Pierre Loti Visits the Mummies
At the turn of the century, the French writer Pierre Loti visited Egypt and recorded his experiences in his book, La mort de Philae. One of his adventures involved a midnight tour of the Museum of Antiquities in Cairo, led by Gaston Maspero, then head of the Antiquities Service. A lover of unusual atmosphere and drama, Maspero led Loti through the dark halls of the museum by lamplight, and eventually they entered the Hall of Mummies. Loti describes the rows of mummies in terms that would have delighted Poe, and saves his most ghoulish prose for the mummy of Nesitanebetashru, the wife of a Fourth Prophet of Amen in 21'st-22'nd Dynasty Thebes:
"In our passage we have
gazed on many other royal mummies, some tranquil and some grimacing.
But, to finish, there is one of them (the third coffin there, in the
row in front of us), a certain Queen Nsitanebashru, whom I approach
with fear, albeit it is mainly on her account that I have ventured to
make this fantastical round. Even in the daytime she attains to the
maximum of horror that a spectral figure can evoke. What will she be
like tonight in the uncertain light of our little lantern?

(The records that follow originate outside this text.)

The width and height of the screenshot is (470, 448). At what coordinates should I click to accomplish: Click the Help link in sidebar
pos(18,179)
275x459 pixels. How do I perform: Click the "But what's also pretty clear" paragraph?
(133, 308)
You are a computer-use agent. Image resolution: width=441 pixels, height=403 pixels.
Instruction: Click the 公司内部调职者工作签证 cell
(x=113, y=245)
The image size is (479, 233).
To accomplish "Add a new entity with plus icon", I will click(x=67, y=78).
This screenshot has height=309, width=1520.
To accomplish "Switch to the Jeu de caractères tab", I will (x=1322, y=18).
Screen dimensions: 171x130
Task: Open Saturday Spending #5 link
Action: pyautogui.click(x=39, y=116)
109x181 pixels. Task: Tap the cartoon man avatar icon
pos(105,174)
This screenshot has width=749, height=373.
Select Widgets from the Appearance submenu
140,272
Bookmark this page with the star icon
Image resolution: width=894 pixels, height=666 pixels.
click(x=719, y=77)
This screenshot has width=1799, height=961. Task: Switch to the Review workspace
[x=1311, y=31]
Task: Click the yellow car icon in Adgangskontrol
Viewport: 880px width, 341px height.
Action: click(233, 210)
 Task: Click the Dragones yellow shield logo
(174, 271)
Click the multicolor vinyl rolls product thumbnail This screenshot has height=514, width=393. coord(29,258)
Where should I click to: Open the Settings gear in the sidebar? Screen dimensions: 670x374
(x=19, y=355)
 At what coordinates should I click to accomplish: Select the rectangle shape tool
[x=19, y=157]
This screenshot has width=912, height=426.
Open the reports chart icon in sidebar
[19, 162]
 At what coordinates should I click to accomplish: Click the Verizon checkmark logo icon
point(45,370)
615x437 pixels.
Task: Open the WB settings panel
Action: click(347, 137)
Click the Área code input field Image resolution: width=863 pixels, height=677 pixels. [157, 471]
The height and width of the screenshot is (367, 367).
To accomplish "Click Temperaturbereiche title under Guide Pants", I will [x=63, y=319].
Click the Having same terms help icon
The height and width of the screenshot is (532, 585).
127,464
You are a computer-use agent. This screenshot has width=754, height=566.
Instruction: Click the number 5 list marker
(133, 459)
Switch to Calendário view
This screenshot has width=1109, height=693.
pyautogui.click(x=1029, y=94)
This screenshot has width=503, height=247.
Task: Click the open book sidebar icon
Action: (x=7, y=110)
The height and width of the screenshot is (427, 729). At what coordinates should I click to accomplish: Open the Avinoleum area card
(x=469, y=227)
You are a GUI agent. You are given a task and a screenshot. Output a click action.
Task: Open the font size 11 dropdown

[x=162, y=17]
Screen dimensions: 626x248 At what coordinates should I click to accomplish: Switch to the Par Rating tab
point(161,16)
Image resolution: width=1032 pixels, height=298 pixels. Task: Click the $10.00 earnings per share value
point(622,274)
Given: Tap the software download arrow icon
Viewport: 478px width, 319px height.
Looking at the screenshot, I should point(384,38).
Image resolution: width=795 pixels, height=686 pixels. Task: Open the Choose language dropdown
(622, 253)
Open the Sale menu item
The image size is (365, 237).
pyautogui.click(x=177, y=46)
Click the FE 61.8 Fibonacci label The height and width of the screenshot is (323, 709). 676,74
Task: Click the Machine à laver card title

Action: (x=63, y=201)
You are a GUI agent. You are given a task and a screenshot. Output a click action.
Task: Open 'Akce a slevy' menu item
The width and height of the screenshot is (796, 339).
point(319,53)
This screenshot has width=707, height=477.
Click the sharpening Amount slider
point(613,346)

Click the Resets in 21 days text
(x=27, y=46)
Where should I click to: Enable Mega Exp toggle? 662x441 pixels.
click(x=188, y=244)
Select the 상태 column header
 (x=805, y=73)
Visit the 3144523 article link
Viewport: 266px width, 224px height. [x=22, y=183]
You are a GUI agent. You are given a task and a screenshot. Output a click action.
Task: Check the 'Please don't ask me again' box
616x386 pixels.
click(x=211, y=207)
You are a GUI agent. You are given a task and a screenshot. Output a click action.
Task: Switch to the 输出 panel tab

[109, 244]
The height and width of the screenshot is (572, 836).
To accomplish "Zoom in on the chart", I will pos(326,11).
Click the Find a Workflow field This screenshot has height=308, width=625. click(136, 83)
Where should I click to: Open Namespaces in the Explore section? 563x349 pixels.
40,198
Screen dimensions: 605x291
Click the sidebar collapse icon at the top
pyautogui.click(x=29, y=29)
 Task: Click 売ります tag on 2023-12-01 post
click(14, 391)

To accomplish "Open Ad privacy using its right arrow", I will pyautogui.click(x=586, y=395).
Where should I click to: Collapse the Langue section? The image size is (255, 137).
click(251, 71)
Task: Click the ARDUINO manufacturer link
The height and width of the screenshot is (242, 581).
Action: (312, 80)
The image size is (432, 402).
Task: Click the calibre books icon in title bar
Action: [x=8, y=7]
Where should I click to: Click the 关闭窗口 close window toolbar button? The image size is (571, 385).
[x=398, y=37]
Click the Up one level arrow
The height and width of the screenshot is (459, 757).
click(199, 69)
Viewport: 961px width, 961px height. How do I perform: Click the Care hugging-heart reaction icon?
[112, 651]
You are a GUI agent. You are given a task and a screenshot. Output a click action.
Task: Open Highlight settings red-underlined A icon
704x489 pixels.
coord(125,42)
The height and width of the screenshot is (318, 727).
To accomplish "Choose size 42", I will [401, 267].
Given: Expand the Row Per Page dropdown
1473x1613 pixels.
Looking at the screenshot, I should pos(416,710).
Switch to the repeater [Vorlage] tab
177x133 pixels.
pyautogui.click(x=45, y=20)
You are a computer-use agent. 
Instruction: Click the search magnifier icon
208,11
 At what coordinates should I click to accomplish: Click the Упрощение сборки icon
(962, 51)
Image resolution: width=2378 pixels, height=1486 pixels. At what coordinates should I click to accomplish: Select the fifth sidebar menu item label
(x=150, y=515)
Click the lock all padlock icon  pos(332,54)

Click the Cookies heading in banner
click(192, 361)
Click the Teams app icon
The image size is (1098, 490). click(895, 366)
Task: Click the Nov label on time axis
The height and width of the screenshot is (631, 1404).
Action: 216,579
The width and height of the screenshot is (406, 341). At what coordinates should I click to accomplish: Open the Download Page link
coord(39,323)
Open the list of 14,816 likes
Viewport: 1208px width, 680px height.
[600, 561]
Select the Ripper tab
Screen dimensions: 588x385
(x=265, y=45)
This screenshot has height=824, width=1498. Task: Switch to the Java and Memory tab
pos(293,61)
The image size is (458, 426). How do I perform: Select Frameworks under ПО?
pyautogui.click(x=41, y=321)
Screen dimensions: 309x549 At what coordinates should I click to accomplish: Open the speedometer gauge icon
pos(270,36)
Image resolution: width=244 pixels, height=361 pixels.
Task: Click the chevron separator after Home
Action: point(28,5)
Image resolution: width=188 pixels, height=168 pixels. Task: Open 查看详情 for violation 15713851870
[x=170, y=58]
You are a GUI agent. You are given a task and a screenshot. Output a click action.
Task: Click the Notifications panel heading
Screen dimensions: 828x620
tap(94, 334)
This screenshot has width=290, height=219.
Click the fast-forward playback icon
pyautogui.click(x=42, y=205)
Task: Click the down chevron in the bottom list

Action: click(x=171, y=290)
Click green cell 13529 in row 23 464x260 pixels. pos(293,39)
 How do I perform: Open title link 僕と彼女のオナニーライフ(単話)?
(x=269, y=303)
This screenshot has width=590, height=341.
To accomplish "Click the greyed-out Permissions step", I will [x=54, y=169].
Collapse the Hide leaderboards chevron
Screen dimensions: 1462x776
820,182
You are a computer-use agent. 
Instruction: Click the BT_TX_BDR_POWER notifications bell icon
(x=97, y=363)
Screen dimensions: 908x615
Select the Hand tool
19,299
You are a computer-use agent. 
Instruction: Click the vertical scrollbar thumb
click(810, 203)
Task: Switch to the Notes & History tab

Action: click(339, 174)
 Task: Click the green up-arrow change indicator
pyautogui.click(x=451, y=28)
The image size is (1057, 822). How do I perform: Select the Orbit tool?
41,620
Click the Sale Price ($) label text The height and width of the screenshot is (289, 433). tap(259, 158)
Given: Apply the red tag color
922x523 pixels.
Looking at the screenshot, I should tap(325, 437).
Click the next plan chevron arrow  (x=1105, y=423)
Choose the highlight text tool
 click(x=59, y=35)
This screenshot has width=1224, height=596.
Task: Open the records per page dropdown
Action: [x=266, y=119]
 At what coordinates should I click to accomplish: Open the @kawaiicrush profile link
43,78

"There she is indeed, the disheveled vampire, in her place right
enough, stretched at full length, but looking always as if she were
about to leap up; and straightaway I meet the sidelong glance of her
enameled pupils, shining out of half closed eyelids, with lashes that
are still almost perfect. Oh! The terrifying person! Not that she is
ugly, on the contrary we can see that she was rather pretty and was
mummied young. What distinguishes her from the others is her air of
thwarted anger, of fury, as it were, at being dead. The embalmers have
colored her very religiously, but the pink, under the action of the
salts of the skin, has become decomposed here and there and given
place to a number of green spots. Her naked shoulders, the height of
the arms above the rags which were once her splendid shroud, have
still a certain sleek roundness, but they, too, are stained with
greenish and black splotches, such as may be seen on the skins of
snakes. Assuredly no corpse, either here or elsewhere, has ever
preserved such an expression of intense life, of ironical, implacable
ferocity. Her mouth is twisted in a little smile of defiance; her
nostrils pinched like those of a ghoul on the scent of blood, and her
eyes seem to say to each one who approaches: "Yes, I am laid in my
coffin; but you will very soon see I can get out of it."
"Now that we are about to retire, what will happen here, with the
complicity of silence, in the darkest hours of the night?...As soon as
we shall have departed, nay, as soon as our lantern, at the end of the
long galleries, shall seem no more than a foolish, vanishing spot of
fire, will not the 'forms' of whom the attendants are so afraid, will
they not start their nightly rumblings and in their hollow mummy
voices, whisper, with difficulty, words?...
"...Heavens! How dark it is! Yet our lantern has not gone out. But it
seems to grow darker and darker. And at night, when all is shut up,
how one smells the odor of the oils in which the shrouds are saturated,
and, more intolerable still, the sickly stealthy stench, almost, of
all these dead bodies!...
"As I traverse the obscurity of these endless halls, a vague instinct
of self preservation induces me to turn back again, and look behind.
And it seems to me that already the woman with the baby [Maatkare] is
slowly raising herself, with a thousand precautions and stratagems,
her head still completely covered. While farther down, that disheveled
hair....Oh! I can see her well, sitting up with a sudden jerk, the
ghoul with the enamel eyes, the lady Nsitanebashru!"